── Supplied entries ──

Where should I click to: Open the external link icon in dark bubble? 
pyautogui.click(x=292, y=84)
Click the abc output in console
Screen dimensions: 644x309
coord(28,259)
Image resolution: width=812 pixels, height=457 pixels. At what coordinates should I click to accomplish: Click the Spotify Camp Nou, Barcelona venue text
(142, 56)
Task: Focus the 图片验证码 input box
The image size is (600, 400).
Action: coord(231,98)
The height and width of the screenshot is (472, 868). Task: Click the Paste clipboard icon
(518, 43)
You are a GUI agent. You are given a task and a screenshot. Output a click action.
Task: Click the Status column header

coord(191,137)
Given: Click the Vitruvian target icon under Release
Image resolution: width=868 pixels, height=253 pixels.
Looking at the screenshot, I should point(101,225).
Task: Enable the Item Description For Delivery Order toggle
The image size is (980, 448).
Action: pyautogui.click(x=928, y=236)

───
── Supplied entries ──

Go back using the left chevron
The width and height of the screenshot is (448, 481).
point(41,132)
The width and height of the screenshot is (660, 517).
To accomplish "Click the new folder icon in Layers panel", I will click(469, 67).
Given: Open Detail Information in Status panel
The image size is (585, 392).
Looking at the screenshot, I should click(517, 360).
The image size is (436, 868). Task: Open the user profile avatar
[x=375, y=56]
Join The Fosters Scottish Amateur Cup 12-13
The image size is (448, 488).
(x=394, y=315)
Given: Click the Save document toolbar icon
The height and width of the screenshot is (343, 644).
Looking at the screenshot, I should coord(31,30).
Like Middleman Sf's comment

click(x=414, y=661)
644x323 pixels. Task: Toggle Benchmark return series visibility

───

Aim of the exercise:
Answer with the number alone: how many lines in the records include the word "panel"?

Exercise output:
2